On the one side of this extreme we have the Estimative Index (EI) fertilizer method, whos main advocate (Dr. Thomas Barr PhD.) claims that for a good growth of plants in his densely planted tank with relatively strong light (65-180 µmol PAR at the substrate level) and high CO2 levels (50 to 70 ppm) he has to (regardless of what kind of substrate he uses) add each week about 30 to 45 ppm NO3, 15 to 20 ppm PO4, 30 to 50 ppm K + 1.0 to 2.5 ppm Fe + other essential nutrients. This, with weekly 50% water change regime, leave us (him) finally with an average (permanent) concentration of nutrients as high as a whopping 60 to 90 ppm NO3, 30 to 40 ppm PO4, 60 to 100 ppm of K, 2.0 to 5.0 ppm Fe. On the other side of this extreme we have a folk's creativity in the form of conviction that aquatic plants don't actually need any fertilizing. And then there are many other methods such as PMDD, MCI, PPS and others that stand somewhere in between these two extremes.

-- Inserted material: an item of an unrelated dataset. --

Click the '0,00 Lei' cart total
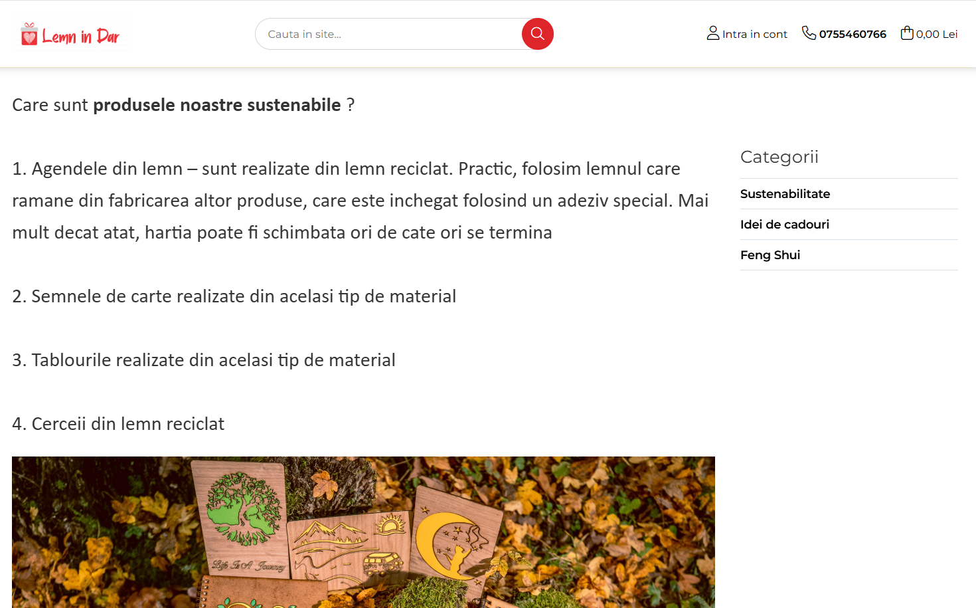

Because many hobbyists have a hard time to understand this apparent contradiction among these different methods, I decided to get to the root of it using a controlled experiment in which I would verify how many nutrients are actually needed for a good growth by a selected group of aquarium plant species, or how their growth would vary under different concentrations of nutrients in water column.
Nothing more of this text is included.